I'll take a stab at this... This looks like something I see sometimes when I accidentally invoke a script without specifying a Python interpreter, e.g. I say ./foo.py
instead of python foo.py
, or do not have a #!
line at the script's beginning. When I do this, the script fails after some time with a syntax error, and the directory is filled with files named sys, os, time, et al -- exactly the modules I was importing in my script. These new files are fairly large (7MB). Doing head sys
shows file contents essentially the same as yours. I use Linux (Ubuntu) and no IDE for my Python development, just a bash shell.
Here's what I think is going on, at least on Linux: If you do man import
you'll see
import - saves any visible window on an X server and outputs it as an image file. You can capture a single window, the entire screen, or any rectangular portion of the screen.
[...]
The import program is a member of the ImageMagick(1) suite of tools. Use it to capture some or all of an X server screen and save the image to a file.
So I'm guessing that the shell is interpreting the first line of Python import
statements as the /usr/bin/import
command, and using the "argument" (module name) as the name of the image file to save. Hence the PS / ImageMagick stuff at the top of the file.
Again, I only see this when I occasionally space out and invoke my script with no Python interpreter. Since I don't know your code or usage conditions I can't guarantee this is your exact issue, but I'm guessing you're doing something similar (maybe unknowingly). I hope this helps, and gets you on the right track.

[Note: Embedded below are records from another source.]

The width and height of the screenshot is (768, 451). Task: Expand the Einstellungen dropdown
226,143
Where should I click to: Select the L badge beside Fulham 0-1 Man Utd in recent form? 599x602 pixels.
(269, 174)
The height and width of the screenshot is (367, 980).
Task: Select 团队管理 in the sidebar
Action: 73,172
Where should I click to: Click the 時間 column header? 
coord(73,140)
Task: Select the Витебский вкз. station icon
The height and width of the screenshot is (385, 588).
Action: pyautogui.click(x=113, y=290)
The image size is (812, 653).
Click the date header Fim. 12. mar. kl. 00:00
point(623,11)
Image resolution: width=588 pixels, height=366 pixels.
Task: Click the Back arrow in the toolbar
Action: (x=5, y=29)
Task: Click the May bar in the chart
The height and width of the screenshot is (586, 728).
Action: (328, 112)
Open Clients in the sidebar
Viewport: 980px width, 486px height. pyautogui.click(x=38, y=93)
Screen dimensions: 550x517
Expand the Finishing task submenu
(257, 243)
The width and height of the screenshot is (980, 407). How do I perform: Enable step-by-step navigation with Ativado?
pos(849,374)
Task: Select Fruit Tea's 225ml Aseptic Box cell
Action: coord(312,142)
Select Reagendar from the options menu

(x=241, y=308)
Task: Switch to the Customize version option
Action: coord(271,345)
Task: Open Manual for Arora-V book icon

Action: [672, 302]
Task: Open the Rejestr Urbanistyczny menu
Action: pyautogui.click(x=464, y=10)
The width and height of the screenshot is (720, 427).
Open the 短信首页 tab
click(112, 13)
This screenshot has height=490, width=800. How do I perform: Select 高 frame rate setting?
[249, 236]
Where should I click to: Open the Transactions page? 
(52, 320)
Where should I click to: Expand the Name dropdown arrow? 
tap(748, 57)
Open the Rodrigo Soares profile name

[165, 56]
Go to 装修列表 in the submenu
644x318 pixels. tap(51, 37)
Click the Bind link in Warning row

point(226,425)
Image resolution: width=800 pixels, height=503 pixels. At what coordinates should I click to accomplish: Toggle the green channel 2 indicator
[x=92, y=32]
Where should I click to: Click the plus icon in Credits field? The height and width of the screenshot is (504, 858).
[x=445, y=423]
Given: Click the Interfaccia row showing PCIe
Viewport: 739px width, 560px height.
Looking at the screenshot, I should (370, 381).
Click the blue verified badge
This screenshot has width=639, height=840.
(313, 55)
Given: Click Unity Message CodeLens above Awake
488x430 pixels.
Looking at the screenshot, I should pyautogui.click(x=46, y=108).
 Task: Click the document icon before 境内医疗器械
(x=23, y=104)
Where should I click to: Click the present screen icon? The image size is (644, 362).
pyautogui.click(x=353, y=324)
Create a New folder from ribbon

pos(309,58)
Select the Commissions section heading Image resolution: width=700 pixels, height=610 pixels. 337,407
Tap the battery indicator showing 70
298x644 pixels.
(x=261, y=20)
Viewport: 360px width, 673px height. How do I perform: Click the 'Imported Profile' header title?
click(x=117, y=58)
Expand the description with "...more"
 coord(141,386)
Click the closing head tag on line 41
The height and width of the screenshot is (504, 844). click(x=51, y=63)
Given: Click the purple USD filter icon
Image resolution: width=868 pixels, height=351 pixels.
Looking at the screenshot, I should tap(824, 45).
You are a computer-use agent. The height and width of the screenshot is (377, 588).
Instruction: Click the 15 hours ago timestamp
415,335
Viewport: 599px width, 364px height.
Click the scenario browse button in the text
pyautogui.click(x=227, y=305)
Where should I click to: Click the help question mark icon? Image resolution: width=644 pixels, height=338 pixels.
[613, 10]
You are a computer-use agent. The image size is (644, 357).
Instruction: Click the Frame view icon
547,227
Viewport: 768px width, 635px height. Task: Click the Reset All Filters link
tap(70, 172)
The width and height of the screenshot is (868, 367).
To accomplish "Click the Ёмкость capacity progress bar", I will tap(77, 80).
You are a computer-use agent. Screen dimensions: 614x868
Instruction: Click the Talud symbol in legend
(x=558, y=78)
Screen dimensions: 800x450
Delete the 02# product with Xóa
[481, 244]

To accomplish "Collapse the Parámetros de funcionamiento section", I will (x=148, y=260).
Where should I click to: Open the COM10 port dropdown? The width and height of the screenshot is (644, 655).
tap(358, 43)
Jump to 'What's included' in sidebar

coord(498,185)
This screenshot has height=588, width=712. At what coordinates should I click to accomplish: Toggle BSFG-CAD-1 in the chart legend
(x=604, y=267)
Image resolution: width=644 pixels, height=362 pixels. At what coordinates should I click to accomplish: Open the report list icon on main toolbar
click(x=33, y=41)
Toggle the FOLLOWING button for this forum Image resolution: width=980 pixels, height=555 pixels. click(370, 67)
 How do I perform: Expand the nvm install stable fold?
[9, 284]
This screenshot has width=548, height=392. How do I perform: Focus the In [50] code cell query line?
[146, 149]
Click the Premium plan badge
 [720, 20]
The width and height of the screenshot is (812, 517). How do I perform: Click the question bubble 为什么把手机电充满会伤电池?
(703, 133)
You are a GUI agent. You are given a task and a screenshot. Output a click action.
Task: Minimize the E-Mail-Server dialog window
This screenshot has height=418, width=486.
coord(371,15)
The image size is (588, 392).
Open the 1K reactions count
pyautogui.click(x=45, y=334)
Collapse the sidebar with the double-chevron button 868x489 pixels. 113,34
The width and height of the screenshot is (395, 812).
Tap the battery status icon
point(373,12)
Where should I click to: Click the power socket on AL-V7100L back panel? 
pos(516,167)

EDIT: Here's an experiment which basically reproduces your issue. Code:
import sys
import random
import os
import time
import signal
def main():
sys.stdout.write('foo\n')
if (__name__ == "__main__"):
main()
I invoke it with no Python:
./foo.py
./foo.py: line 8: syntax error near unexpected token `('
./foo.py: line 8: `def main():'
New files are there:
$ ls
total 25096
-rwxr-xr-x 1 doug doug 146 2013-06-27 10:31 foo.py
-rw-r--r-- 1 doug doug 7291759 2013-06-27 10:12 os
-rw-r--r-- 1 doug doug 7291763 2013-06-27 10:12 random
-rw-r--r-- 1 doug doug 1903418 2013-06-27 10:32 signal
-rw-r--r-- 1 doug doug 1903415 2013-06-27 10:32 sys
-rw-r--r-- 1 doug doug 7291761 2013-06-27 10:12 time
Look at the contents of them:
$ head sys
%!PS-Adobe-3.0
%%Creator: (ImageMagick)
%%Title: (sys)
%%CreationDate: (2013-06-27T10:32:20-05:00)
%%BoundingBox: 0 0 663 471
%%HiResBoundingBox: 0 0 663 471
%%DocumentData: Clean7Bit
%%LanguageLevel: 1
%%Orientation: Portrait
%%PageOrder: Ascend
Again, I hope this sheds some light and helps a bit.